[[ Data, beginning ]]
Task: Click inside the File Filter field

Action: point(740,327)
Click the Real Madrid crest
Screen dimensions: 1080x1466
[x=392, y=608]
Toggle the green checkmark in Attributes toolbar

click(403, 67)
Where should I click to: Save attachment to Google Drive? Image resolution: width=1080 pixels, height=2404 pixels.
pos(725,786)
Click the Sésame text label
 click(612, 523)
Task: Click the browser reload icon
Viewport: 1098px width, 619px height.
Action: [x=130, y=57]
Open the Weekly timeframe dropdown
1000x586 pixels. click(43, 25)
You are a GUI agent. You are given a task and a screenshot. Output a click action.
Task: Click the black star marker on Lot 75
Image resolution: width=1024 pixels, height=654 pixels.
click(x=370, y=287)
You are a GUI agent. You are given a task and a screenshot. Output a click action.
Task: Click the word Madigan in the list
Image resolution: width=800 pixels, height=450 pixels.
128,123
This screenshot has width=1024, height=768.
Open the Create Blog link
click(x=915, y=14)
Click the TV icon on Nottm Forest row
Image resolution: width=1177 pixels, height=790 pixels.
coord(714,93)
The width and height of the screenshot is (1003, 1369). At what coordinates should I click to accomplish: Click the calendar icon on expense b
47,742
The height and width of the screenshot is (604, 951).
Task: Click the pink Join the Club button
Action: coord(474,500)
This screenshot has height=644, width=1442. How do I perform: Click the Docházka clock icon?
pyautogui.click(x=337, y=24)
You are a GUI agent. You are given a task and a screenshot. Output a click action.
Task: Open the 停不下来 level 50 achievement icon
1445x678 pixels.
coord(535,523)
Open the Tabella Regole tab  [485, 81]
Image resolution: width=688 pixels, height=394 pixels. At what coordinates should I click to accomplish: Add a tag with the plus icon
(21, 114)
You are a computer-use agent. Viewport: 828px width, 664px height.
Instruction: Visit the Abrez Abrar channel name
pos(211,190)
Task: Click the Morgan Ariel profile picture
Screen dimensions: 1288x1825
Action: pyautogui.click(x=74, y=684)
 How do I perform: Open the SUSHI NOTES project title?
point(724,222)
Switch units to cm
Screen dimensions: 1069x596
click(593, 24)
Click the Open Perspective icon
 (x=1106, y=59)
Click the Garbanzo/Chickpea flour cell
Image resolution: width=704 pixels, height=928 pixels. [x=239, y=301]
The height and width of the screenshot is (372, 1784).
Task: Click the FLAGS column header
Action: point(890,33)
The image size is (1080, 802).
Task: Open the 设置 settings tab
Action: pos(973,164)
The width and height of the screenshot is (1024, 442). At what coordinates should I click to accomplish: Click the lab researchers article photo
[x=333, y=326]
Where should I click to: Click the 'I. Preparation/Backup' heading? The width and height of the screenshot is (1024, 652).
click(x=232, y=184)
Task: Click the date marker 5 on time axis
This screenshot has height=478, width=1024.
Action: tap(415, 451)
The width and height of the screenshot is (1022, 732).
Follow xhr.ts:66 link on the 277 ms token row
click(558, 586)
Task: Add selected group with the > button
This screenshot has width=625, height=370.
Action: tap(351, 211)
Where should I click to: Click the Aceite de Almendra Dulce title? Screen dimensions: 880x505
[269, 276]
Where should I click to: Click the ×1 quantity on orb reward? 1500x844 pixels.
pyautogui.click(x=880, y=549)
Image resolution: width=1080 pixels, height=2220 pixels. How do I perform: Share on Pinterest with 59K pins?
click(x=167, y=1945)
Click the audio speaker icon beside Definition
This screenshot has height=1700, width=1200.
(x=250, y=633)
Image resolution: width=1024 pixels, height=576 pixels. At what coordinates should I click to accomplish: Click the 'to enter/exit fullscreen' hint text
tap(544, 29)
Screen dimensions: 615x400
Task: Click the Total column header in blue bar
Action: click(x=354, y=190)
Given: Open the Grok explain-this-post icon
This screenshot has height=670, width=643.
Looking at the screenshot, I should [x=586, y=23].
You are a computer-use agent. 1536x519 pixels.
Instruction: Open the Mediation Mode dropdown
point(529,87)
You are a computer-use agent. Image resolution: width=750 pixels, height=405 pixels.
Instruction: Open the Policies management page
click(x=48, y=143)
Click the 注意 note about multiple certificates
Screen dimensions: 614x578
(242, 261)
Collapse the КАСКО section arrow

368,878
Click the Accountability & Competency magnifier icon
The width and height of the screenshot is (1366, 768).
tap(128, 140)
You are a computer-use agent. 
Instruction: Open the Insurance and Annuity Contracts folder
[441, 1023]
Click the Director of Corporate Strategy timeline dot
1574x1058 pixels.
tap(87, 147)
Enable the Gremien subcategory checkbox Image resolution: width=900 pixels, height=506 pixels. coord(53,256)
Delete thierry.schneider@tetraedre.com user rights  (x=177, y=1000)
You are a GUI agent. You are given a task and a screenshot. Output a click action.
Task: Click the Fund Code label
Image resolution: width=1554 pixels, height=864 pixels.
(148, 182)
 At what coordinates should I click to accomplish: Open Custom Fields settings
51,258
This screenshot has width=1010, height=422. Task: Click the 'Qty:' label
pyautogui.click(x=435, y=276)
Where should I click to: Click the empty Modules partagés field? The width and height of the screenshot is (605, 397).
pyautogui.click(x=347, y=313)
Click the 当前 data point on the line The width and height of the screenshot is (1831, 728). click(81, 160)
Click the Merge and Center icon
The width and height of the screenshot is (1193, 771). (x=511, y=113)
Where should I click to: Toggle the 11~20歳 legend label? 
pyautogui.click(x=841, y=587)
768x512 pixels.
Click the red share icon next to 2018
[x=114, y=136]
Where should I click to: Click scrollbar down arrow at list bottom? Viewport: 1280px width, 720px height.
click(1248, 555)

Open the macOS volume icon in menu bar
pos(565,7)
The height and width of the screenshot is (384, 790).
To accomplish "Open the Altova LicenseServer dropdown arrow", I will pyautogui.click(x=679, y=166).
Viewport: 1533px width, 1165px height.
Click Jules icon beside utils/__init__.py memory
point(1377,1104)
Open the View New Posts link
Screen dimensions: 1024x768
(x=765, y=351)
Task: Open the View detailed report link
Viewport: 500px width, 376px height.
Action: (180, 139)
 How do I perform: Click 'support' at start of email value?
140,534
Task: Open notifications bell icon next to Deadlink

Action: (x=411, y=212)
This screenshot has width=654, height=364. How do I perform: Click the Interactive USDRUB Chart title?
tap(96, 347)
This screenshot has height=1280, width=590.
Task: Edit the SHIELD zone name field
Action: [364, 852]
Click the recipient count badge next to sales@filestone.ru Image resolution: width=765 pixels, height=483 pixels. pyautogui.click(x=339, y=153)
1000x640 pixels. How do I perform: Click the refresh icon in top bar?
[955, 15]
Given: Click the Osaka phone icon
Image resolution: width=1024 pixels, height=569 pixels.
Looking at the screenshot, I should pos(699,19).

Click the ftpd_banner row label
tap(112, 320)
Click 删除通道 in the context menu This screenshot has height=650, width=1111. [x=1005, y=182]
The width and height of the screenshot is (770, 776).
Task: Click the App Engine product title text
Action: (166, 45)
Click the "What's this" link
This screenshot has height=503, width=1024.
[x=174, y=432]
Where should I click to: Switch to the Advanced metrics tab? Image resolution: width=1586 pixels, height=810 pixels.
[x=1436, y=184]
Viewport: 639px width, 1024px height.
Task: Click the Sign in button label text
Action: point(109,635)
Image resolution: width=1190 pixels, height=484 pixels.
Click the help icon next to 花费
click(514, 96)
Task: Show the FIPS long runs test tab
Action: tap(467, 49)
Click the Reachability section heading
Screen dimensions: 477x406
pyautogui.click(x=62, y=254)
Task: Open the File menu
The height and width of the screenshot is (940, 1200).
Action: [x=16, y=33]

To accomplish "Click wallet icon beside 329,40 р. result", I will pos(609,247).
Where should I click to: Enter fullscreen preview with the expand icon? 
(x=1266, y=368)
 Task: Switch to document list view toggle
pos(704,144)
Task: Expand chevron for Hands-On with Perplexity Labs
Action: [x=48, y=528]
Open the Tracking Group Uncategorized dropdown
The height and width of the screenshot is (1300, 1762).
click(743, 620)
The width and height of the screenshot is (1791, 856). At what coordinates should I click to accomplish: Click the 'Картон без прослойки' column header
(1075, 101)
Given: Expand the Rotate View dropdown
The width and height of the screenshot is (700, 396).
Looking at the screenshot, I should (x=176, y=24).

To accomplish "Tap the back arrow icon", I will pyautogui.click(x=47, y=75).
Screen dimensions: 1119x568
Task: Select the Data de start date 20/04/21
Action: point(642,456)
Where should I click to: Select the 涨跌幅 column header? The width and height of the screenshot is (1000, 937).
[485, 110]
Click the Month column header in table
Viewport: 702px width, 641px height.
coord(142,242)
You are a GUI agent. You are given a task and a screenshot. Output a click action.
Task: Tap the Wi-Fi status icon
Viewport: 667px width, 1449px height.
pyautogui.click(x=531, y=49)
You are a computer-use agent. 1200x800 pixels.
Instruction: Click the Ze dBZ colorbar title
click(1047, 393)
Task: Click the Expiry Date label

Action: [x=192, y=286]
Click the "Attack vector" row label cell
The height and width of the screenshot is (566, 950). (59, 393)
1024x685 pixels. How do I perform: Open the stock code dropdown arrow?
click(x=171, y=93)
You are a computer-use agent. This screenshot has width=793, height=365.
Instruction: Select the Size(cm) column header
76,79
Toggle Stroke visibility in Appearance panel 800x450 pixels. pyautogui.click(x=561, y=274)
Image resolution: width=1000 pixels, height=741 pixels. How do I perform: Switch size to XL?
[[ Data, end ]]
Assignment: Keep both end lines and retype everything in the records above from the line containing "Task: Click the Fund Code label" through the line containing "Click the 当前", exactly, with nothing else.

Solution to the problem:
Task: Click the Fund Code label
Image resolution: width=1554 pixels, height=864 pixels.
(148, 182)
 At what coordinates should I click to accomplish: Open Custom Fields settings
51,258
This screenshot has width=1010, height=422. Task: Click the 'Qty:' label
pyautogui.click(x=435, y=276)
Where should I click to: Click the empty Modules partagés field? The width and height of the screenshot is (605, 397).
pyautogui.click(x=347, y=313)
Click the 当前 data point on the line The width and height of the screenshot is (1831, 728). click(81, 160)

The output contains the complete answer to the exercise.